My mother was born on the island of Malta. Her family immigrated to America and here we all are many, many years later. Growing up, I was forced to spend several months in Europe with the family each summer. I usually just went with my grandparents and truth be told – I didn’t LOVE going at such a young age.
But as I got older, I saw all the wonders the island truly holds. It is such a special destination and not because I’ve made so many memories there. The island itself is rich with history that dates back to BC.
(MDina – an old fort that is still kept in tact. Time has not affected these walls)

(one of a million churches to visit – each more beautiful than the last)
If you check most maps, you won’t even find it – but I promise you it’s there.
(the water is actually blue – even when you pick it up and hold it in your hand)
(A typical Maltese boat – they line the water and are such a sight)
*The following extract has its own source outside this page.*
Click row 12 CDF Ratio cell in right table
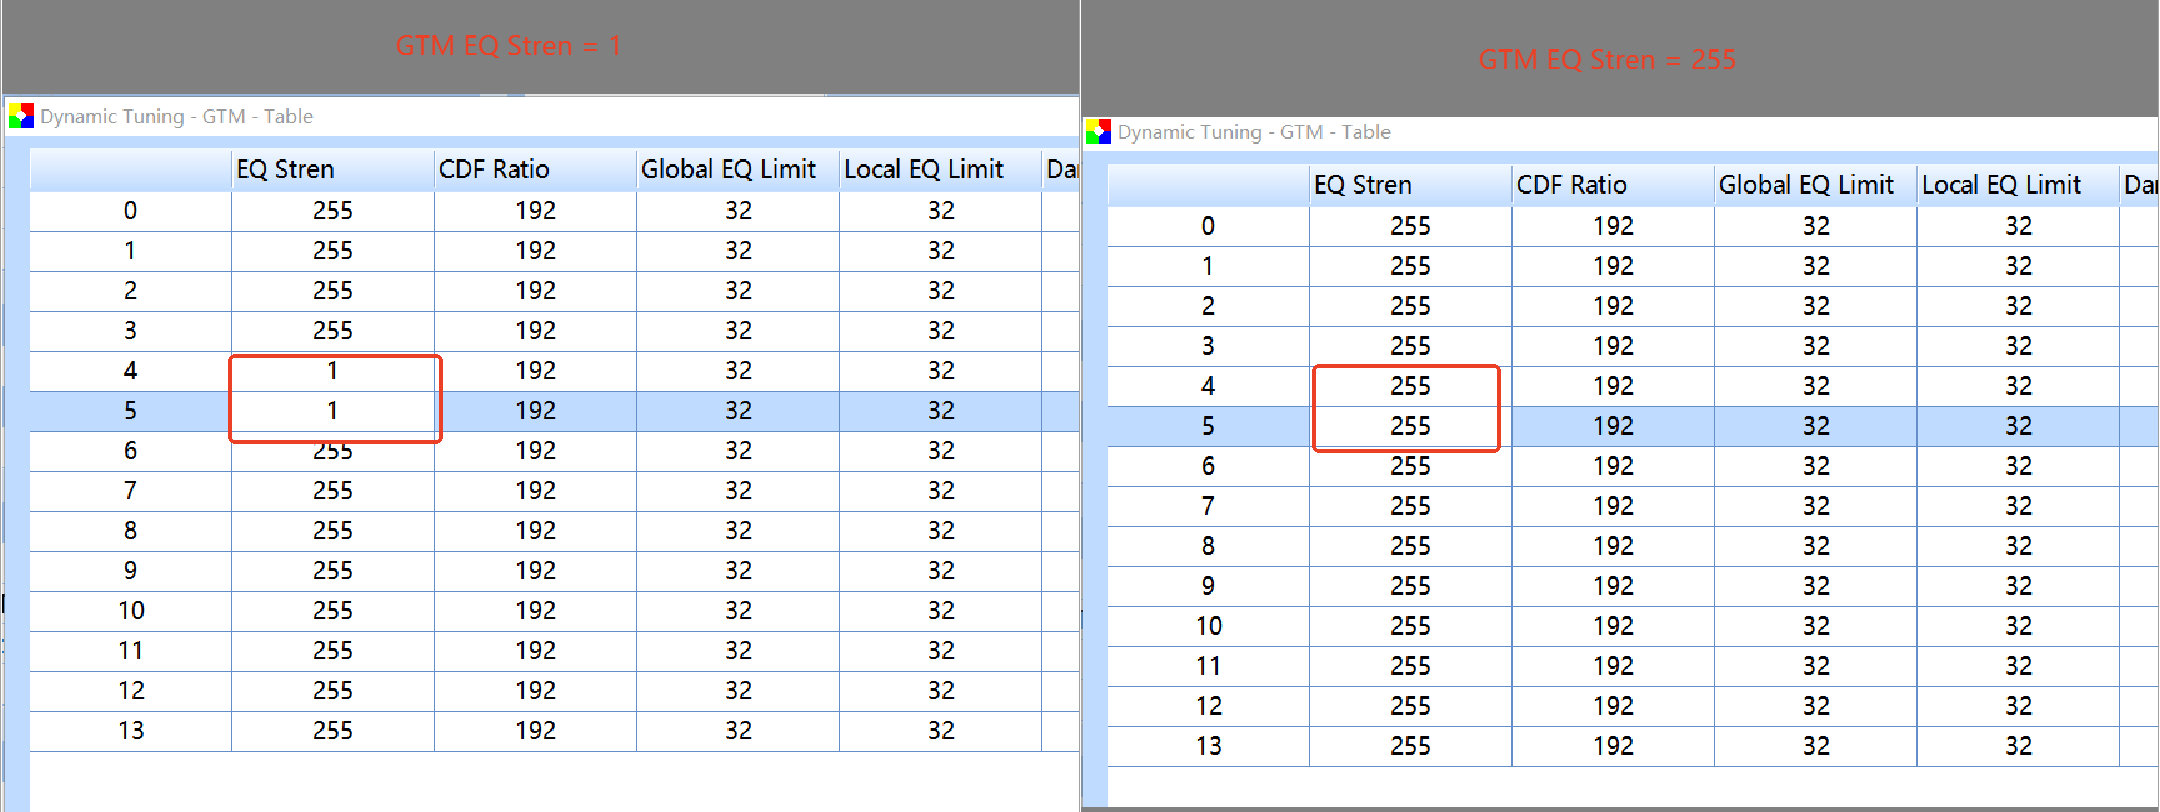Viewport: 2160px width, 812px height. (1612, 706)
So why bring it up? Yahoo just named it one of the Top Ten Extraordinary Islands! Woot! Woot! Hopefully this will get more Americans to give it a shot. In Europe, it’s revered as a must-see beach destination. Here’s Yahoo’s write up:
Walking the streets of most any Maltese town, you get the vague sense that you’re in some kind of greatest hits of European architecture — a little London here, echoes of Paris there, maybe a touch of Rome in that baroque church facade. And it’s no wonder: the Phoenicians, the Carthaginians, the Romans, the knights of St. John, the French, and the British all swept in from their respective compass points and left indelible reminders of their conquests. Malta today is a modern and well-run island nation, with its illustrious laurels of history on full view. The walled city of Mdina, on Malta proper, is superbly evocative of the island’s medieval era. Descendants of the noble families — Norman, Sicilian, and Spanish — that ruled Malta centuries ago still inhabit the patrician palaces that line the shady streets here. In summer, the coastal resort towns of Sliema and St. Julian’s, just outside Valletta, come alive with holidaymakers and yacht-setters, and the cafe-filled promenades fronting the teal sea are the epitome of the Mediterranean good life.
Have you visited Malta? Heard of it? Considered traveling there?